3. Plastic bags to cotton tote bags and produce bags.
I had a few tote bags kicking around which I now keep in my bag in case I pop to a shop, and I made these little produce bags from an old pair of (washed!!) pyjamas. I use them for buying fruit&veg at the supermarket (but I #leaveitontheshelf – love a good zero waste hashtag – if it’s packaged in plastic! Not sure how I’ll cope when berry season comes around… ), I use them for all sorts of dry goods from the bulk shop, and I would use one if I were to buy something like a croissant on the go. If they start to look a bit grubby or have crumbs from nuts or biscuits, I just chuck them in the wash!
4. Clingfilm / tinfoil to beeswax food wraps.
These are great, and mean that you can avoid chuckable plastics such as clingfilm. I love the idea that I’ll never have to buy clingfilm again- it feels liberating! Crafty (and bee-keeping??) people can make these themselves, or you can buy them online or from all sorts of eco stores (mine cost 12€). The warmth of your hands moulds the beeswax around the food but be warned- they are not for use with hot things.

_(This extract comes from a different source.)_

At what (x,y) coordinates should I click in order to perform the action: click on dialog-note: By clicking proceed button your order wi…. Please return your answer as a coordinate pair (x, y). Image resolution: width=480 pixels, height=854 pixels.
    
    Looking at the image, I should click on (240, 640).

I once tried to wrap up a boiled egg, and the wax started to melt in my hands!
5. Plastic toothbrushes to bamboo toothbrushes!
Plastic toothbrushes cannot usually be recycled which means that almost all plastic toothbrushes ever made are STILL IN EXISTENCE. They will outlive us all! Swap to bamboo (this one was roughly 2€50) and you can at least compost up to the head of the brush (got your saw handy?), but you will mostly still need to throw away the nylon bristles. The search for the perfect alternative continues…

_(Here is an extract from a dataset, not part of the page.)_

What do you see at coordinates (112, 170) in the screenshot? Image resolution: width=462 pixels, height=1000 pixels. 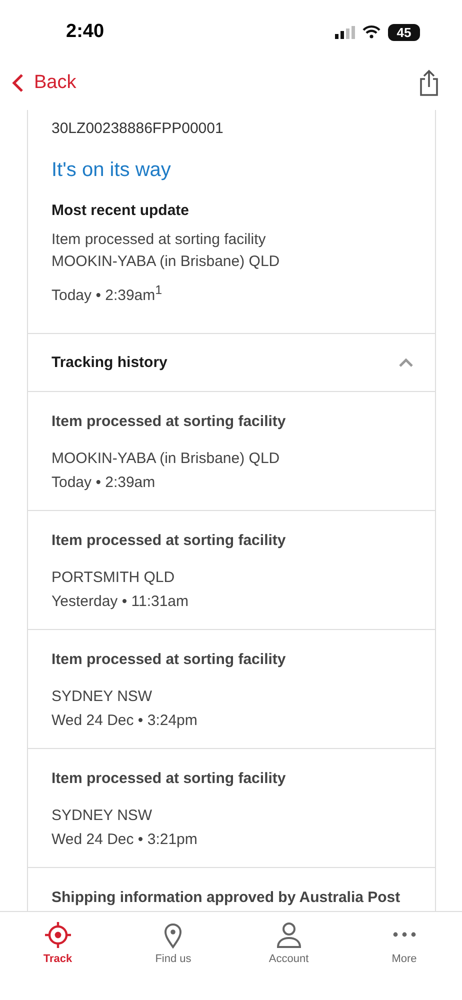 I see `delivery-status: It's on its way` at bounding box center [112, 170].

6. Cotton wool pads / make-up wipes to washable cotton pads.
I bought these and quickly realised that I could have made them myself (can’t remember the price but I want to say less than 10€). However, I think it’s good to support eco business ventures! These are organic, with brushed cotton on one side and smooth fabric on the other, but by cutting up a flannel you would have the same effect. Just smoosh your cleanser onto the cotton square, and bam! You’ve got yourself a cotton pad which you can rinse under the tap and leave to dry for the next day. Cotton pads aren’t the worst piece of trash ever invented, but they usually come in a plastic package which can’t be recycled in your kerb-side collection, and the cotton industry is one of the biggest pollutants in the world (unless you’re buying organic).
7. Body wash in bottles to good old-fashioned soap.

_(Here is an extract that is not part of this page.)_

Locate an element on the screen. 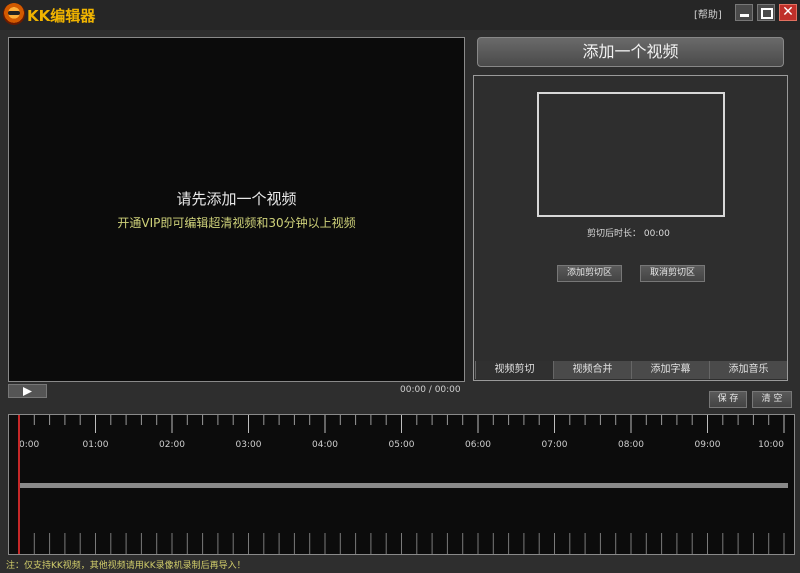 Image resolution: width=800 pixels, height=573 pixels. cancel-clip-button: 取消剪切区 is located at coordinates (672, 274).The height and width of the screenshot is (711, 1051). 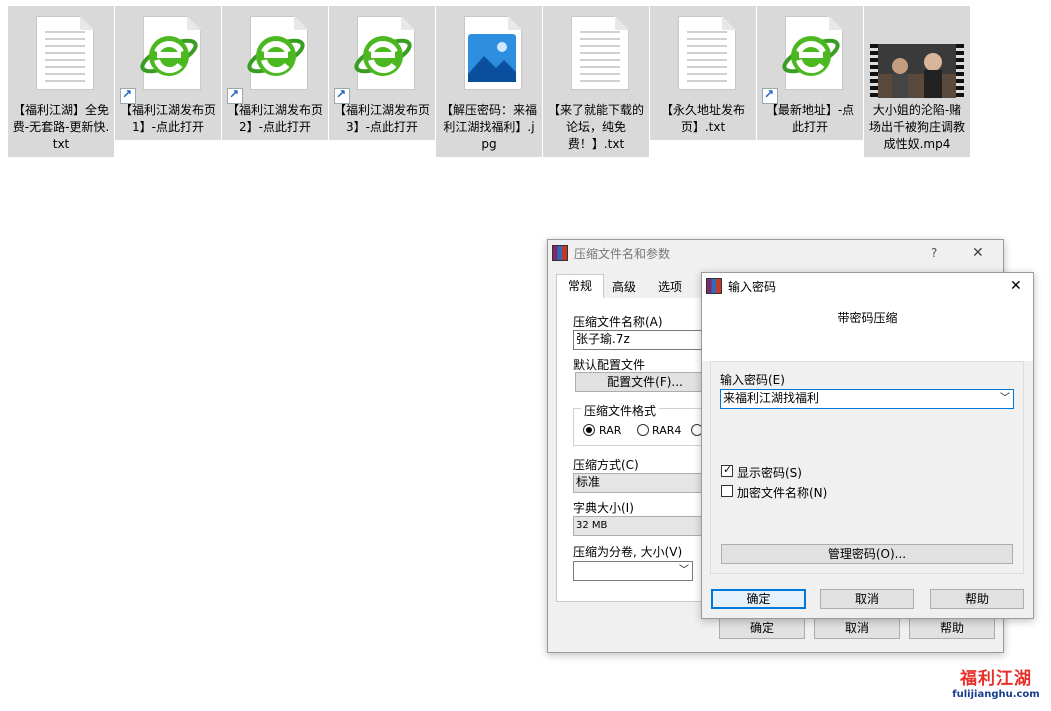 What do you see at coordinates (168, 118) in the screenshot?
I see `file-name: 【福利江湖发布页1】-点此打开` at bounding box center [168, 118].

This particular bar (5€50) was designed for hair, but after 3 uses and a lot of apple cider vinegar to wash out the gross residue it left in my hair, I decided to re-purpose it as normal soap (insider secret: shampoo IS just soap with a fancy name!). Just be aware that in places like Lush, although the soaps are often sold packaging-free which is amazing and a step in the right direction, they still contain nasty chemicals which are harmful to water systems and the fishies that live in them (looking at you, Sodium Lauryl Sulphate). This one is totally natural, it’s working fine as a body wash, and gets to live inside this cute tin that my dear friend Eilidh gave me! Who doesn’t love the image of a badger riding a bicycle?
8. Shampoo in bottles to shampoo in bars!
I tried the more expensive version (9€) of the above shampoo bar in my search for the perfect one, and I am thrilled to say that after 3 washes there is no residue, my hair feels silky smooth sans any conditioner, and I’ve avoided a plastic bottle! Win, win, and more wins!
So there we go, 8 fairly easy swaps to start living with less trash! Apart from the coffee cup, I use all of these items almost daily, which is a stark reminder of how much trash I used to produce less than a year ago.
And just to stress, I’m in no way living a zero waste life, but it’s like the carrot that motivates me to keep going and I love finding little alternatives to waste. Don’t hesitate to share any other swaps you can think of!
Thanks for reading, and let’s keep greening up our lives!